Learning thrives on structure, and one way to increase reading comprehension is to teach students about text structures that they are certain to encounter when reading. When students know what to expect, they are able to read with confidence. Thus, by teaching students about common text structures such as description, sequence, problem/solution, cause/effect and compare/contrast, you are able to help students to feel comfortable about the reading process regardless of their literacy levels.
1. Introduce students to a new text by using pre-reading activities. For example, encourage your students to examine the way the text is organized before beginning to read. Does it contain any photos or other visual inserts? Do such images help one to predict the content of the text? Is a logical and sequential work suggested by means of bar graphs or maps? Conversely, do these images use appealing colors or designs to suggest a descriptive work?

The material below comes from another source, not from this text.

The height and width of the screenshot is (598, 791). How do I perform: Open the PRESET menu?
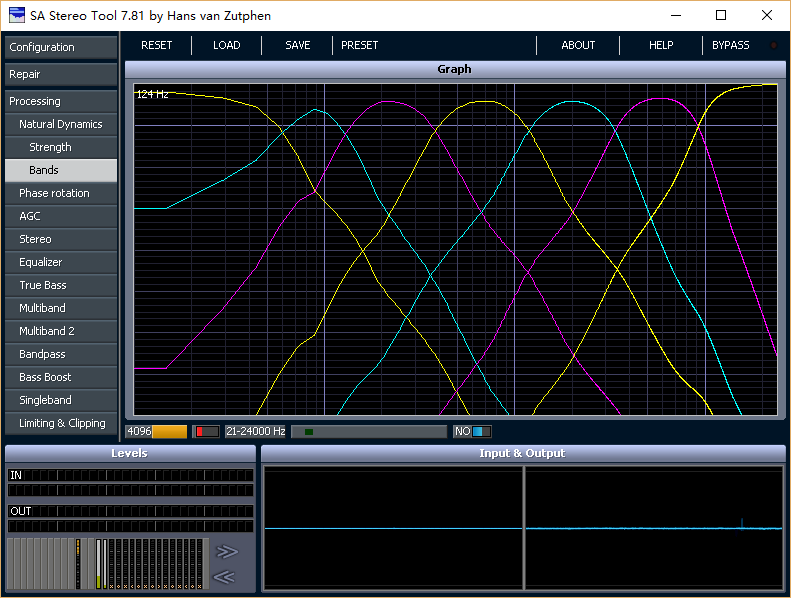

2. Identify commonly used text structures. Expository writing relies on structure to develop ideas. Thus, logical reasoning in a text often proceeds sequentially, while free-form writing still may contain vital structural components such as description, elements of cause and effect or instances of comparison. Newspaper articles, for example, abound with these text structures. Thus, when budding readers are taught to recognize these structures, they are empowered with increased understanding of the substance of material they are studying.
3. Provide clues to alert readers to the occurrence of structure within text. While reading a passage aloud for your students, place added emphasis on sections of the work where a text structure is occurring. For example, if a comparison within a passage is represented by a row of columns, slow your reading speed or add volume to your voice to draw extra attention to this section of the text.
4. Solicit the participation of your students to cooperatively diagram a text’s vital passages. One of the best ways to capture the attention of your students is by means of discussion in front of an overhead projection of the passage. Solicit student response, and highlight text structures with wet erase markers. Encourage students to highlight these same lines on their own copies of the passage.
5. Let students use a graphic organizer to analyze text structure. Concepts such as cause and effect or problem and solution are sometimes easier to diagram on paper than they are to simply think about. Graphic organizers help students to visualize information in parts rather than as an overwhelming whole, and allow them to make quick connections between dissimilar ideas.